### Location data for words and elements
******************************
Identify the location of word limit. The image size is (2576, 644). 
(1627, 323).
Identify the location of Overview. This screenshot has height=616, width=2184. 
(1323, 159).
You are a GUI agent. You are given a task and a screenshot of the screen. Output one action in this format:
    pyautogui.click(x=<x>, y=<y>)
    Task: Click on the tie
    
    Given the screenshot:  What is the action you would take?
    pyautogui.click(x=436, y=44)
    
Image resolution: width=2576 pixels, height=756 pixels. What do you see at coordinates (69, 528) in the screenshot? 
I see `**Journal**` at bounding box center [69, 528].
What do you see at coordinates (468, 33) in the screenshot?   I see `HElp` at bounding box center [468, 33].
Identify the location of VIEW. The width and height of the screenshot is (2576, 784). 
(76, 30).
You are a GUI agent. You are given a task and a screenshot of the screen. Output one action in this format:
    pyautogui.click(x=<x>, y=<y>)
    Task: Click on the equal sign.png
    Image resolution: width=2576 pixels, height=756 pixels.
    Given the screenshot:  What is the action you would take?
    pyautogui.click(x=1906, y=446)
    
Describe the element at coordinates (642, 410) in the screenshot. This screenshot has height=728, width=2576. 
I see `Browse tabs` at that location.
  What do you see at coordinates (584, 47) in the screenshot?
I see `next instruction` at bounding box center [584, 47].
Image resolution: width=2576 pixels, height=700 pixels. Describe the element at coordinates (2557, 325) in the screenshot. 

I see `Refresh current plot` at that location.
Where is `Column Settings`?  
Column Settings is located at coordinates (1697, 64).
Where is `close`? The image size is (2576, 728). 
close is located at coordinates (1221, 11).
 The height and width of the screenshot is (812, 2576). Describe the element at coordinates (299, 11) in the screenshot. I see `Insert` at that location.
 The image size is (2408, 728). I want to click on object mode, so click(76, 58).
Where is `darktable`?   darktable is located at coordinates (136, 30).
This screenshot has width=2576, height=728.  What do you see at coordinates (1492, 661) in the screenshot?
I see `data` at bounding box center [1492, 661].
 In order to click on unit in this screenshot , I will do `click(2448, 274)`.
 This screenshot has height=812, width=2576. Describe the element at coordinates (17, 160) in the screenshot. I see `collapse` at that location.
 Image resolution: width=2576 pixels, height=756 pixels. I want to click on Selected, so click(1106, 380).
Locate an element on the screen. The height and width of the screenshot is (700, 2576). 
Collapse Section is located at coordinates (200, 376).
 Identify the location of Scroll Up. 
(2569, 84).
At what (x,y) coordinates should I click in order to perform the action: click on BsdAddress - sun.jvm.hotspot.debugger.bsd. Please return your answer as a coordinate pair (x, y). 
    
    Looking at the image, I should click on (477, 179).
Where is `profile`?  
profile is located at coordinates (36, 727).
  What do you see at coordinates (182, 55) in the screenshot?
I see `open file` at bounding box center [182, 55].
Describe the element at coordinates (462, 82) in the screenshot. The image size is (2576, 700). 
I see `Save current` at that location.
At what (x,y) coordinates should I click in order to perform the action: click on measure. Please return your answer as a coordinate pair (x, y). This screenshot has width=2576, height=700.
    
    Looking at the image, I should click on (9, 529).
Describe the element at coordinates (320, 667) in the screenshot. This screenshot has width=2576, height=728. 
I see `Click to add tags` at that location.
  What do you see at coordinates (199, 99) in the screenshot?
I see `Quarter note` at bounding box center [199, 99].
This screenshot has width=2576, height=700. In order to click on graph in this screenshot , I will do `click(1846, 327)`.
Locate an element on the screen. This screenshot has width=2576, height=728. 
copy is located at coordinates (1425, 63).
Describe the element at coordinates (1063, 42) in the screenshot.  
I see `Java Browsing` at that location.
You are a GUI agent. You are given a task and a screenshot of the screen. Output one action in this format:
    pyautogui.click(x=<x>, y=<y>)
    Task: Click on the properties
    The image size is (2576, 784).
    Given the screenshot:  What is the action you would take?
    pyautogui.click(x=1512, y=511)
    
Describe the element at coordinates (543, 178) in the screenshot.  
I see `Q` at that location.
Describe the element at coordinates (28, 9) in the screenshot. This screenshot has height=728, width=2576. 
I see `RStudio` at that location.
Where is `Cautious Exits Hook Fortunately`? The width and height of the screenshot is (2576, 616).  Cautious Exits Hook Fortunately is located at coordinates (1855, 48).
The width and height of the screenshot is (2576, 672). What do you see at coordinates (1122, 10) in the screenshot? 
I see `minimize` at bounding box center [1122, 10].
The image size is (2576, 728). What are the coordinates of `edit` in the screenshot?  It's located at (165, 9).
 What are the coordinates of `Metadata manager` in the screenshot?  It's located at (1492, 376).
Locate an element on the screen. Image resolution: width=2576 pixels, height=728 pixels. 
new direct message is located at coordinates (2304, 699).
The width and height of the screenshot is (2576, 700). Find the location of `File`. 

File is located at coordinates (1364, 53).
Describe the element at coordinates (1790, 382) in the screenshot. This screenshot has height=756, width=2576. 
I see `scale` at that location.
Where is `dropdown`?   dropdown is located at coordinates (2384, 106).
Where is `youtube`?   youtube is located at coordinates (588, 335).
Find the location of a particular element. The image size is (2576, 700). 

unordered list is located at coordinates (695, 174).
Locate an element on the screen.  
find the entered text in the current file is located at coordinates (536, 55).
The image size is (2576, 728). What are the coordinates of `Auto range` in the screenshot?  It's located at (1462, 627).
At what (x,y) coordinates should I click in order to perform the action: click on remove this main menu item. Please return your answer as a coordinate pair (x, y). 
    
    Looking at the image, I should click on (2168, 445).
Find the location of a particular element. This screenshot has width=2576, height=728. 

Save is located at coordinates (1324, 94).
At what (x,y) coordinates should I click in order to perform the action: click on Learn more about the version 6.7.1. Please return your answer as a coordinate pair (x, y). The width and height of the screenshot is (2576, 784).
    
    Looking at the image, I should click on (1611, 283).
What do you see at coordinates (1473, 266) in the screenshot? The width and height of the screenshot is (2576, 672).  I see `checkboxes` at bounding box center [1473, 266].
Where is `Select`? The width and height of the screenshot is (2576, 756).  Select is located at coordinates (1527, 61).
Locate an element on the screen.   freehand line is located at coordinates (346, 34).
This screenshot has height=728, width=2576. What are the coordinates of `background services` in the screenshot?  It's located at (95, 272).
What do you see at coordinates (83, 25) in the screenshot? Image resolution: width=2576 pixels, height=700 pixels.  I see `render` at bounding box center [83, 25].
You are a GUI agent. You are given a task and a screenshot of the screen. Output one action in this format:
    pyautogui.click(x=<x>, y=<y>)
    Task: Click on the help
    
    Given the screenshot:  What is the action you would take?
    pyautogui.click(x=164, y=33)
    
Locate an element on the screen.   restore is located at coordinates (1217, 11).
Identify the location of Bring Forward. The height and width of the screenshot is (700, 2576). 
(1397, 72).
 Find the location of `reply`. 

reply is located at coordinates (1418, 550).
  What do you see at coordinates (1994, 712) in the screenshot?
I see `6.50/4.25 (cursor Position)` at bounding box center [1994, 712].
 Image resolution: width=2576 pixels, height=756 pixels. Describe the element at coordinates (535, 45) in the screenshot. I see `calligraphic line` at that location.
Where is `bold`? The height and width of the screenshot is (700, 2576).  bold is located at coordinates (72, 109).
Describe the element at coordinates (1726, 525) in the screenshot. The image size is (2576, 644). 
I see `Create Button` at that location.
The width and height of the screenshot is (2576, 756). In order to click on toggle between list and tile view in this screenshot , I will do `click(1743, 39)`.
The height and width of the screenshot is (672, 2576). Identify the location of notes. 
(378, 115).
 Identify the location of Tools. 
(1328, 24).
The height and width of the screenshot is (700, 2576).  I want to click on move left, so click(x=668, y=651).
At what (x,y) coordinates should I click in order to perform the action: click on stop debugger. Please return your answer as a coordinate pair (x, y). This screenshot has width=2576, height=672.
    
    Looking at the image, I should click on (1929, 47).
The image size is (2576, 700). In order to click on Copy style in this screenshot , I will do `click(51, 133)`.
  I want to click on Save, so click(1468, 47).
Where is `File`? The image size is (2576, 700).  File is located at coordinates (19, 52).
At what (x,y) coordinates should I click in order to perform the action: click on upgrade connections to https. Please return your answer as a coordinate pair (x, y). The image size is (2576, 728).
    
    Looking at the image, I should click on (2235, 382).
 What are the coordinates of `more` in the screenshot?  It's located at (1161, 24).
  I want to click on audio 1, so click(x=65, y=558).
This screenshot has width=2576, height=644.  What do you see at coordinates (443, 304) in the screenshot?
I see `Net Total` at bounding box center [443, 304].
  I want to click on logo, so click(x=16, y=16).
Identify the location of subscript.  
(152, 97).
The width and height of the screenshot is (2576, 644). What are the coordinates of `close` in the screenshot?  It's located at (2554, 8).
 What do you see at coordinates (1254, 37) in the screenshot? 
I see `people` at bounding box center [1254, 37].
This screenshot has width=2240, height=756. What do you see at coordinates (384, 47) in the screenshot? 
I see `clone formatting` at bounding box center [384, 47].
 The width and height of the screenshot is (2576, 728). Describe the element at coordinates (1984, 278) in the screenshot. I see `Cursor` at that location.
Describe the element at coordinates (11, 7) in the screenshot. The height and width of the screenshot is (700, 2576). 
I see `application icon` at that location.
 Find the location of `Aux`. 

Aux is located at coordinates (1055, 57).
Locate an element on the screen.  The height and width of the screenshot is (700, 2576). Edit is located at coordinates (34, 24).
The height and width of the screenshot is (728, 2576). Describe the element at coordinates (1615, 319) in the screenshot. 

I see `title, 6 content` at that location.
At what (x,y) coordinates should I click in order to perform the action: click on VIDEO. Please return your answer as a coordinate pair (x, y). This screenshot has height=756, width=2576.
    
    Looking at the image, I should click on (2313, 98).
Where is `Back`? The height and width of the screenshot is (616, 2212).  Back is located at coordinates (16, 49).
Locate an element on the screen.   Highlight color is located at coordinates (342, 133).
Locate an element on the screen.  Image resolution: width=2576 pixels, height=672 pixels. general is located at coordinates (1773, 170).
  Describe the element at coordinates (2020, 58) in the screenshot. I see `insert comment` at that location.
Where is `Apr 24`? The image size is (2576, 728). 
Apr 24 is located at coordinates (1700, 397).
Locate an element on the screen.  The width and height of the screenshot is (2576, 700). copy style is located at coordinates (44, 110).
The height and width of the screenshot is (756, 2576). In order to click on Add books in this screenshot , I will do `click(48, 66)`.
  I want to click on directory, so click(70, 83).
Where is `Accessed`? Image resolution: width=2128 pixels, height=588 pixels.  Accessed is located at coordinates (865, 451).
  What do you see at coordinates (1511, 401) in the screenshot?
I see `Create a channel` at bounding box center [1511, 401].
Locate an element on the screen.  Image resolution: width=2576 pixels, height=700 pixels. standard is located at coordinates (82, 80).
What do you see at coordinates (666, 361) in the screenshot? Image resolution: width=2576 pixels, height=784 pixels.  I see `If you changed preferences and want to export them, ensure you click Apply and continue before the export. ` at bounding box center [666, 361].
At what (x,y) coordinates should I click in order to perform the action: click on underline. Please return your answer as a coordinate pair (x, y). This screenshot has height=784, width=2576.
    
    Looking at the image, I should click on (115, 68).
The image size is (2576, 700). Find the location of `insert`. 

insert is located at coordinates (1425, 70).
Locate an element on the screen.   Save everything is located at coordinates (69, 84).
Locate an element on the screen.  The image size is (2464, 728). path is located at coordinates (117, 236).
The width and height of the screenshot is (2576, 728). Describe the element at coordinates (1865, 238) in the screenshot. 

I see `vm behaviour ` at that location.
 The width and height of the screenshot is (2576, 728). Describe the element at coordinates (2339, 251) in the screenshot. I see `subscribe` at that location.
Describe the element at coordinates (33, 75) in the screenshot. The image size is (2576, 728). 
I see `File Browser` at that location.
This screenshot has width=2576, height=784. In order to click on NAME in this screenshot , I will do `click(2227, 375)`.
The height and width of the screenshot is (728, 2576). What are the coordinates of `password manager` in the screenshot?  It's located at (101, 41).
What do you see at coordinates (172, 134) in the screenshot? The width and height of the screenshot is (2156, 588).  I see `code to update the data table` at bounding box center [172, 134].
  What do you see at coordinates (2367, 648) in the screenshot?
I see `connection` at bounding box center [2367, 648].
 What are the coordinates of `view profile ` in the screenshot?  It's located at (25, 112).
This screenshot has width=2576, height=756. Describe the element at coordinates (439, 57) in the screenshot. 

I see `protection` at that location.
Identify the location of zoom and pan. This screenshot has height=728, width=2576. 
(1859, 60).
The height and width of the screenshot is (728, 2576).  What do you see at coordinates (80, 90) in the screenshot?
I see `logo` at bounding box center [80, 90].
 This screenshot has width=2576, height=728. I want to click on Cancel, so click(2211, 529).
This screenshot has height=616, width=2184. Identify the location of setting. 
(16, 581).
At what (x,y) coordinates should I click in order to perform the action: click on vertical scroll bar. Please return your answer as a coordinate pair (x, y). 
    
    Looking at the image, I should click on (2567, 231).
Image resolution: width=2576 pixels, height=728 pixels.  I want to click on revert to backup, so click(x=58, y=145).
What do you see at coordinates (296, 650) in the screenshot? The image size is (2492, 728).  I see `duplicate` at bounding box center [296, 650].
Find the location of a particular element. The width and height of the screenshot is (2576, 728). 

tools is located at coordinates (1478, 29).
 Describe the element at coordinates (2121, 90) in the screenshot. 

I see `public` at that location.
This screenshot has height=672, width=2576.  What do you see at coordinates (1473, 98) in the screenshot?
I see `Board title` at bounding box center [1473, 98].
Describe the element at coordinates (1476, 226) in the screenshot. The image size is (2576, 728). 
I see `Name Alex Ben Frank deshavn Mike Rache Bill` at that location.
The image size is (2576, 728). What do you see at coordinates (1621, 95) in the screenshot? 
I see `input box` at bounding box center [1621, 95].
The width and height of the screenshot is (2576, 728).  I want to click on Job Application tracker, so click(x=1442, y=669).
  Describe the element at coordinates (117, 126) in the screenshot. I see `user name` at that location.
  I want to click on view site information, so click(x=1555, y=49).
******************************
### TASK REQUIREMENTS
List every line of the material as a numbered list, from the line containing "coordinates (82, 80)." down to the line containing "Looking at the image, I should click on (115, 68).", with both ends included and blank lines omitted.

### REPLY TO THE EXERCISE
1. Locate an element on the screen.  Image resolution: width=2576 pixels, height=700 pixels. standard is located at coordinates (82, 80).
2. What do you see at coordinates (666, 361) in the screenshot? Image resolution: width=2576 pixels, height=784 pixels.  I see `If you changed preferences and want to export them, ensure you click Apply and continue before the export. ` at bounding box center [666, 361].
3. At what (x,y) coordinates should I click in order to perform the action: click on underline. Please return your answer as a coordinate pair (x, y). This screenshot has height=784, width=2576.
4.     Looking at the image, I should click on (115, 68).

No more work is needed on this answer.